**Task goal**
Present every line of the listing below as a numbered list, skipping any blank lines and leaving the pictures out.

((

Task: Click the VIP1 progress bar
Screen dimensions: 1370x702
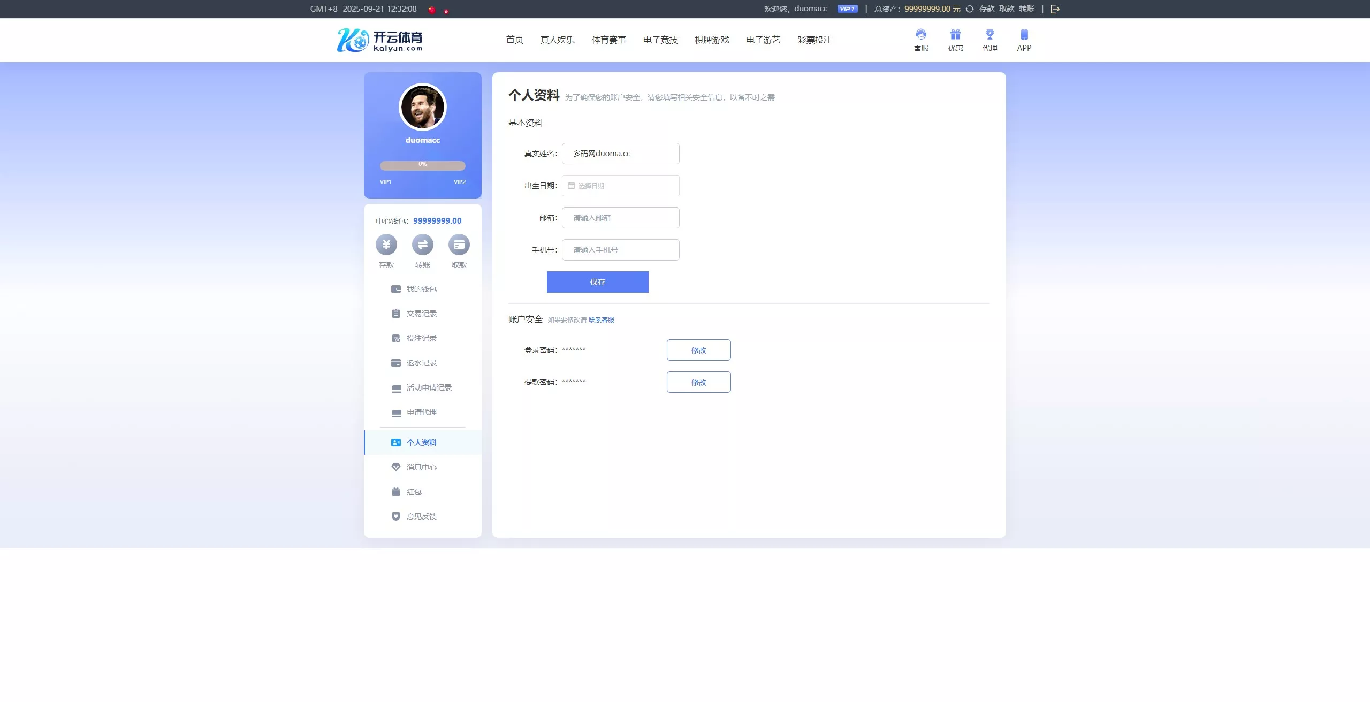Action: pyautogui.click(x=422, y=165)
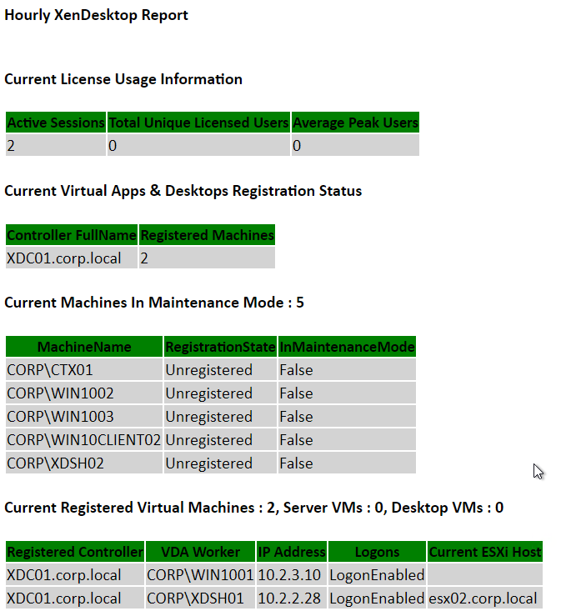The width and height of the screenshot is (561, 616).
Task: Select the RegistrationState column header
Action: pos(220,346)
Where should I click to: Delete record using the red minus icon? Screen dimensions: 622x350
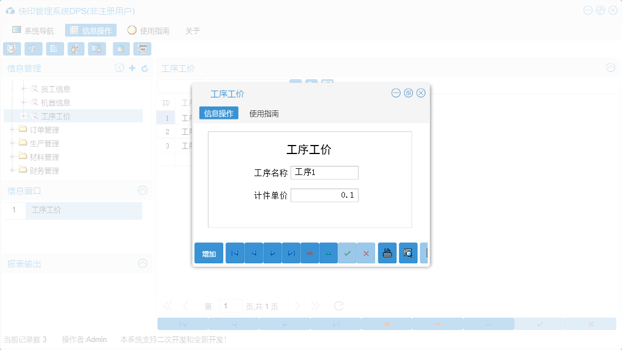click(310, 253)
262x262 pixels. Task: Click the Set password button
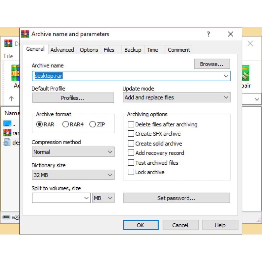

))

**Exercise answer**
1. Task: Click the VIP1 progress bar
2. Screen dimensions: 1370x702
3. Action: pyautogui.click(x=422, y=165)
4. The width and height of the screenshot is (561, 616).
5. Task: Select the RegistrationState column header
6. Action: pos(220,346)
7. Where should I click to: Delete record using the red minus icon? Screen dimensions: 622x350
8. click(310, 253)
9. 262x262 pixels. Task: Click the Set password button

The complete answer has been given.